Friday, August 6, 2010
1) The globalization of whisky markets, (not) continued - Chavez' currency crackdown hurts whisky sales. Fine by me, retorts Chavez: "Rich people are lazy and almost all of them spend every day drinking whisky." I think he's been watching too much Mad Men.
2) Thank Goodness It's Thursday - Hawaii cuts the school year by a fifth, Colorado Springs plunges into the dark, and other stories from the Great Recession. As a colleague of mine pointed out, somehow all of this is tolerated in lieu of even a discussion about raising taxes. Update: Illinois has been forced to feature in adult films to make ends meet.
3) The Topic of Cancer - "In whatever kind of a “race” life may be, I have very abruptly become a finalist."
4) Gone 'till November - Wyclef Jean to run in Haitian presidential elections this November.
5) The Sauna World Championships - The Finns are weird.
Wednesday, July 28, 2010
- Mervyn King warns against getting ahead of ourselves:"The gradual improvement in credit conditions that was evident earlier in the year seems to have come to a halt in recent months. And financial markets more generally have been volatile. In part that is because continuing concerns about the ability of some countries to achieve necessary fiscal consolidation are affecting confidence in the ability of banks to repair their balance sheets. More fundamentally, the key underlying causes of the crisis – in terms of the imbalances in global demand – have still not been tackled. Those imbalances are likely to be larger this year than last, and will probably still be around three-quarters of their level at the peak immediately prior to the crisis. Until these underlying problems are resolved, uncertainty about the outlook for the world economy will remain."
(FT Alphaville provides comment)
- Flooding in China pushes the Three Gorges dam ever closer to capacity
- Does happiness affect productivity? Yes. Quality? Not really.
- In praise of Dark Ages
- Catalonia bans bullfighting. Good. I attended a bullfight in Madrid recently - I arrived with what I had hoped was an open mind, willing to make an effort to appreciate this part of Spanish culture. I was left disgusted by what is, essentially, ritualized slaughter for the sake of entertainment. Don't get me wrong: I was impressed by the matadors themselves. Bullfighting clearly requires a great deal of skill and cajones. But so did being a gladiator in ancient Rome. The Italians gave up their bloodthirst many centuries ago.
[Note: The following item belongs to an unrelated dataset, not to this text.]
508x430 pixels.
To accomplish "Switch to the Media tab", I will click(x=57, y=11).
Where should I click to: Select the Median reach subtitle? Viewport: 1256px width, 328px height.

Maybe it's time Spain did the same.
Labels: economia, Politique, the Academy, The Rest
Monday, July 26, 2010
A photo circulating by email around Zimbabwe of a supposed sign along the Zim-South Africa border (from Good Morning Afrika, via Free Exchange):
And I thought it was only Goldman Sachs executives who did that kind of thing...
Labels: The Rest
Saturday, July 10, 2010
A little while back I wrote a tongue-in-cheek post about the curious effects of globalization on the market for scotch. The increased wealth and subsequent demand for luxury goods in East Asia, it seemed, was causing the price of scotch in North America to rise and the selection to fall.
There were several reasons for this, including: the sheer size and rapid growth of the market for luxury goods in Asia, higher margins for scotch producers & distributors, and - as was my guess - less competition from similar liquors that could act as substitutes for scotch (like whisky, bourbon, rye, etc.).
Sure enough, I arrived at the Singapore Changi international airport yesterday and a quick scan of the duty free shop* supports the theory: the liquor section is dominated primarily by a lot (a lot!) of high-end scotches, as well as cognac, wine and some champagne. There is far less competition from your usual suspects of rums, ryes, vodkas, gins, and the like.
This is a place, in other words, that has its priorities straight.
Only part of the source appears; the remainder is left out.